:: 原文 ::
▶
全ての創造主である旧約聖書の神は、かなり怒る神です。最初の人間であるアダムとイブも、最初神は二人を楽園に住ませていましたが、二人が神との約束を破り善悪の知識の木の実を食べると、「おめーら、俺のたった一つの戒めも守れんのかい、オラ! もうおめーら、ここから出てけ。あほんだら。楽園なんぞおめーらに住ませるかい!!」と二人を追放してしまいました。
その後もいろいろあるのですが、旧約聖書の神は、「あかん、こんな人間なんぞ生かしとっても何もならへん」と地上を洪水で滅ぼそうとしたり(←スケールでかい 笑)、都市ソドムの乱れに対しては「もう堪忍ならん」天から硫黄と火を注いで滅ぼす(←かなりエグイ 汗)とか、もう人間に対して相当怒っています(←上司だったら、忘年会で部下が寄って来ないタイプ 爆)。
そうはいってもその神は、洪水の時にはノアに希望を託したり、都市ソドムの破壊に際しては、厳しいのか優しいのかわからない人間の父親のようにロトとの交渉に応じたりしています。神は人間に対して失望し怒らざるを得なかったのですが、同時に人間を見捨ててしまうことはできなかったのでしょう。
そこで神は考えます。「まあ、ワシが創ってしもうたものとはいえ、この人間というものはどうもアカンわ。ワシもたいがい堪えて、たいがい怒ったが、それでもこいつら改めようとせん。ワシ、八方手を尽くしたで。もうどないしょ。」
◀
:: 抽出データ ::
▶
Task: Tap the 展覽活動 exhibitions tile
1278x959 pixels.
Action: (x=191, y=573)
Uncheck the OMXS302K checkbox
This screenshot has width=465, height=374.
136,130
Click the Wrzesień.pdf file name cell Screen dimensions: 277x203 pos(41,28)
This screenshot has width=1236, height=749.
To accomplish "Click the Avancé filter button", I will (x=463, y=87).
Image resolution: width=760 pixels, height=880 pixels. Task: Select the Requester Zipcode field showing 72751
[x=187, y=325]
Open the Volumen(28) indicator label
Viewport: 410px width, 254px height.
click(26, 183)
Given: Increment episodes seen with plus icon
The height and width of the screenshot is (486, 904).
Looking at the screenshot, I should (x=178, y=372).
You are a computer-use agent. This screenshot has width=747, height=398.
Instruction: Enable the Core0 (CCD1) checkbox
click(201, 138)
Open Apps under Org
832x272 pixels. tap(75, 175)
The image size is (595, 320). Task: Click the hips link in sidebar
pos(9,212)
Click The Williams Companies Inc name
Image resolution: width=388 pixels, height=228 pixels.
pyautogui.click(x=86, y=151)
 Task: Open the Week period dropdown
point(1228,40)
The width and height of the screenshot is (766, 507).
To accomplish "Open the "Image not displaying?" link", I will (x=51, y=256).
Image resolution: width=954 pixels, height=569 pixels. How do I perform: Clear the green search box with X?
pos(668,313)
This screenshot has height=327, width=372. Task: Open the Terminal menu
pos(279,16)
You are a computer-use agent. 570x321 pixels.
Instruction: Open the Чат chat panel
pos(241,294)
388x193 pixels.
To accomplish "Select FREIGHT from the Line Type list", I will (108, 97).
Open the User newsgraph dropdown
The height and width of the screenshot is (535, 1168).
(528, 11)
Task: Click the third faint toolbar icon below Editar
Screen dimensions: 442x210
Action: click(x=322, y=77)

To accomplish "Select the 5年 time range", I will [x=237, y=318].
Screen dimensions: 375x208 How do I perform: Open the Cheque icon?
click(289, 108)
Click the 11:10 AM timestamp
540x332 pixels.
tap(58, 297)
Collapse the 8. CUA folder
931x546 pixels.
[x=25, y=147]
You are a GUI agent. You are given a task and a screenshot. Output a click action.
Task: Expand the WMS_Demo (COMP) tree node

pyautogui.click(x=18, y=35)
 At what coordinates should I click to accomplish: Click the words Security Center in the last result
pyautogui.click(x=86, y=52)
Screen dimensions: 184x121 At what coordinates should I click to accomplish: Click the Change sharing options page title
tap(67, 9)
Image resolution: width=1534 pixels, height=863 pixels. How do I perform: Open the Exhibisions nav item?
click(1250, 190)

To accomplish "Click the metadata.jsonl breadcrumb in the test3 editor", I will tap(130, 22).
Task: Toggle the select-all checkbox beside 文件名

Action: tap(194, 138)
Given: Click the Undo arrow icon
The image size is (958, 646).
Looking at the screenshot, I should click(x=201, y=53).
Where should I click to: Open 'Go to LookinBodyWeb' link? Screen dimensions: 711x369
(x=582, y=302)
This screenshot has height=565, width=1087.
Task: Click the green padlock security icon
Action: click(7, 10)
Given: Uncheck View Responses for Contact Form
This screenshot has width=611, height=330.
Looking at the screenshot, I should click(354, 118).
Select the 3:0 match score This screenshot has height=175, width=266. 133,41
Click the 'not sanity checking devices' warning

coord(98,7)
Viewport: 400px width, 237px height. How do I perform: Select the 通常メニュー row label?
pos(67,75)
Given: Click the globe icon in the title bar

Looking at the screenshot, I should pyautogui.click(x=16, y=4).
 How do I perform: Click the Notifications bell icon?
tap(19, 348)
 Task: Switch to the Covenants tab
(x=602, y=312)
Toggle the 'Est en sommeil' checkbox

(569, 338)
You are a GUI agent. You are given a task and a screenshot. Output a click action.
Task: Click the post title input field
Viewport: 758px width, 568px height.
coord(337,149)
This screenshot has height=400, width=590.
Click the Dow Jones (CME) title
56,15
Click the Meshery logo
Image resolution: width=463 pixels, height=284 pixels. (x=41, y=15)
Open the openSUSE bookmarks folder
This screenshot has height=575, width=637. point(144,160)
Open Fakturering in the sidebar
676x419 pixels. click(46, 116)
◀
:: 課題 1 ::
次の(a)〜(c)が原文の内容と一致するかを判定し、それぞれ「はい」か「いいえ」で答えてください。判定の決め手となる原文の語句もそのまま引用すること。
(a) アダムとイブは善悪の知識の木の実を食べた後、楽園から追放された。
(b) 都市ソドムは洪水によって滅ぼされた。
(c) 洪水の時、神はロトに希望を託した。
:: 課題 2 ::
原文のうち、「そうはいってもその神は、洪水」という語句を含む箇所から書き写し始め、「くしたで。もうどないしょ。」」の直後で止めてください。

:: 解答例 1 ::
(a) はい。「二人が神との約束を破り善悪の知識の木の実を食べると」「と二人を追放してしまいました」
(b) いいえ。「天から硫黄と火を注いで滅ぼす」
(c) いいえ。「洪水の時にはノアに希望を託したり」

:: 解答例 2 ::
そうはいってもその神は、洪水の時にはノアに希望を託したり、都市ソドムの破壊に際しては、厳しいのか優しいのかわからない人間の父親のようにロトとの交渉に応じたりしています。神は人間に対して失望し怒らざるを得なかったのですが、同時に人間を見捨ててしまうことはできなかったのでしょう。
そこで神は考えます。「まあ、ワシが創ってしもうたものとはいえ、この人間というものはどうもアカンわ。ワシもたいがい堪えて、たいがい怒ったが、それでもこいつら改めようとせん。ワシ、八方手を尽くしたで。もうどないしょ。」